*** Opening of INPUT DATA ***

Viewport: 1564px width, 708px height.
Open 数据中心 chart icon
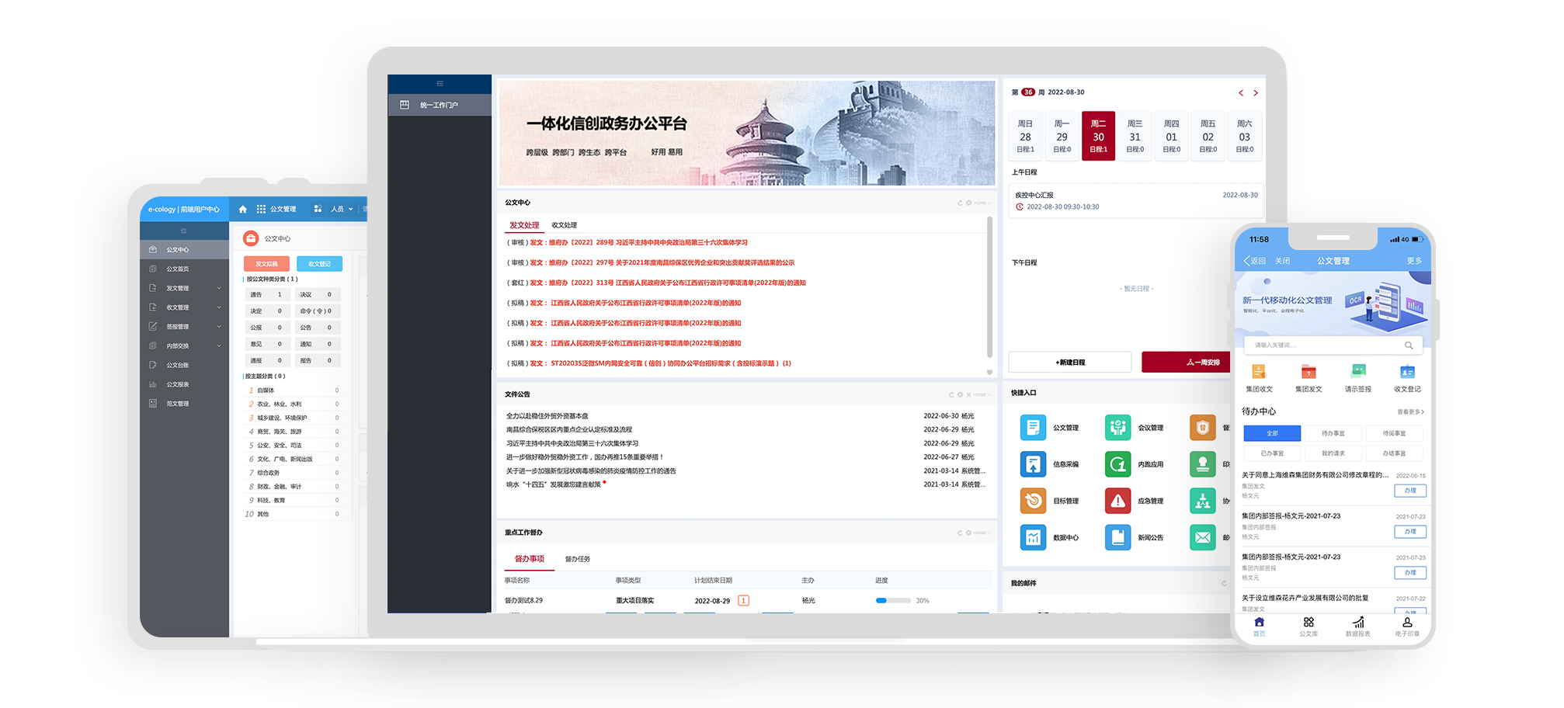pos(1032,537)
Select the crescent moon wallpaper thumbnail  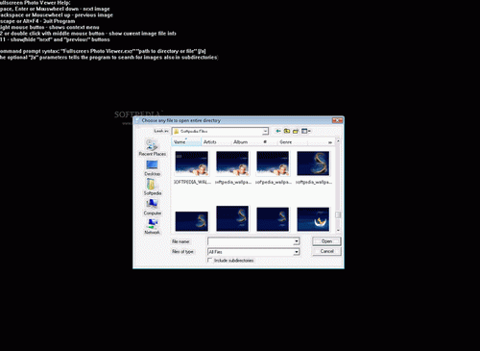[313, 219]
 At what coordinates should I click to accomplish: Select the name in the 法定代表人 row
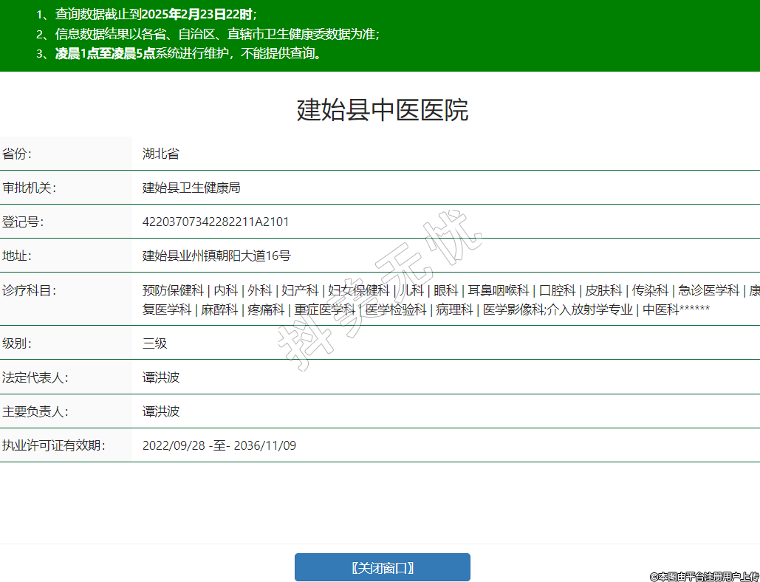tap(161, 377)
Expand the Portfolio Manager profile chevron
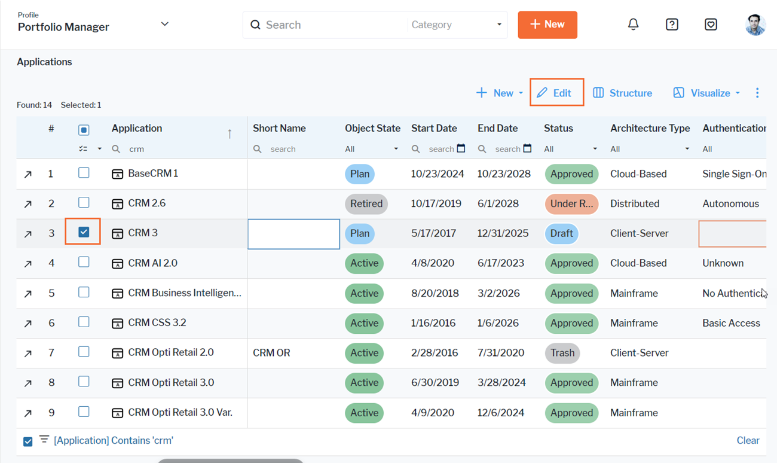777x463 pixels. pyautogui.click(x=164, y=24)
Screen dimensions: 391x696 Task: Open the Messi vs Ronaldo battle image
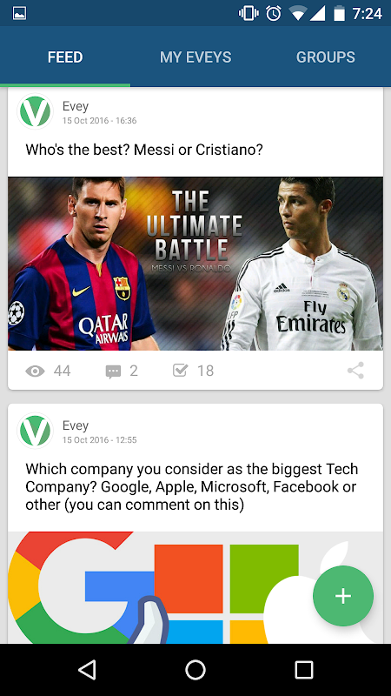point(196,264)

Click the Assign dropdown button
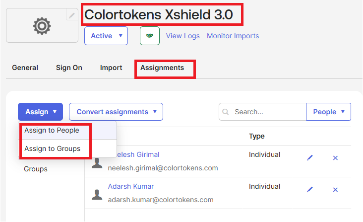(x=40, y=112)
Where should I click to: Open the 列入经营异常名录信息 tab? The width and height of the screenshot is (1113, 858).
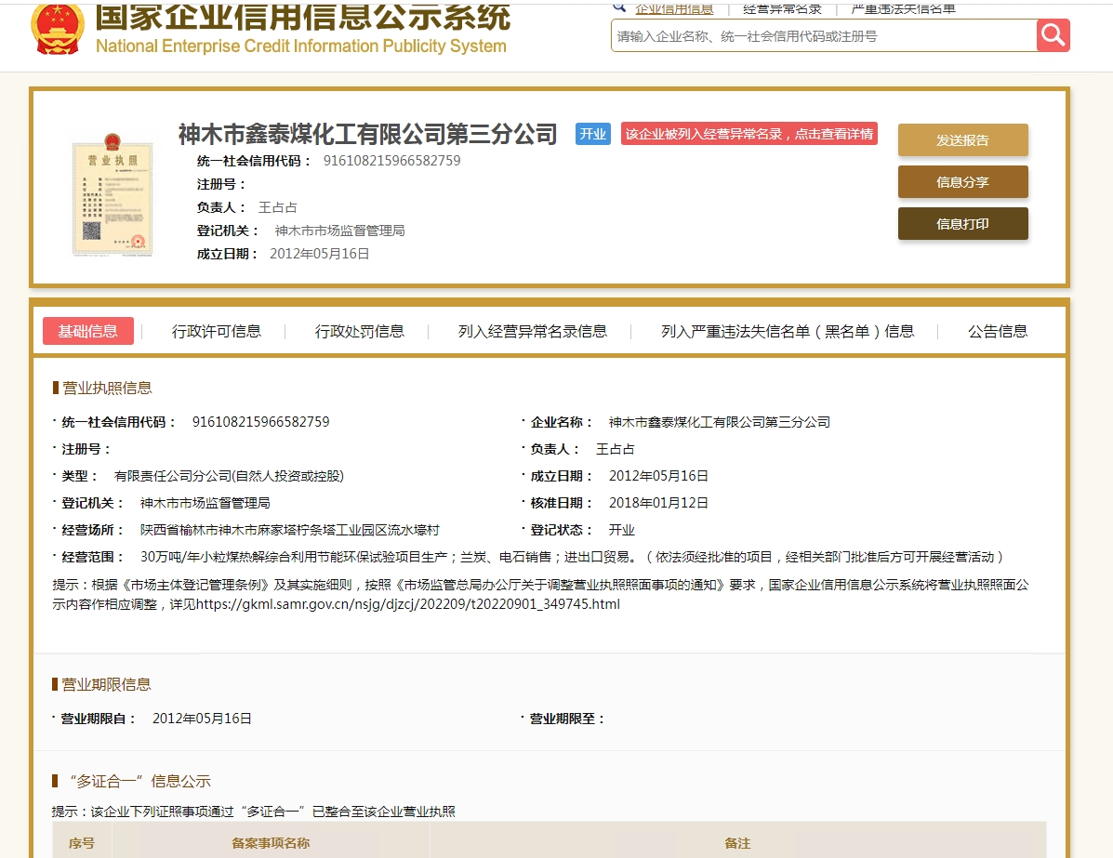tap(533, 332)
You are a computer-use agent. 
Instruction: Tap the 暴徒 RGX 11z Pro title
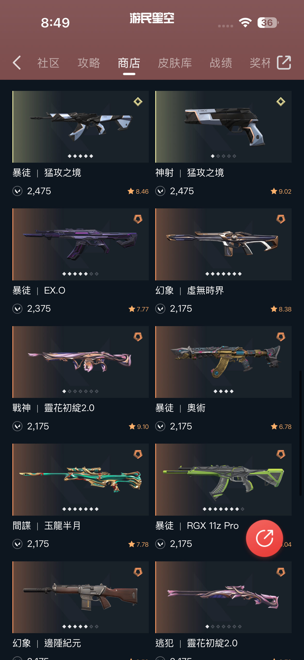[x=197, y=526]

*** Close of INPUT DATA ***

THE TASK: Your copy should hold exactly the lines from the one with "Click the Assign dropdown button" through the final line of the records, both ends included, and no pictures.

YOUR SOLUTION:
Click the Assign dropdown button
(x=40, y=112)
Where should I click to: Open the 列入经营异常名录信息 tab? The width and height of the screenshot is (1113, 858).
tap(533, 332)
You are a computer-use agent. 
Instruction: Tap the 暴徒 RGX 11z Pro title
[x=197, y=526]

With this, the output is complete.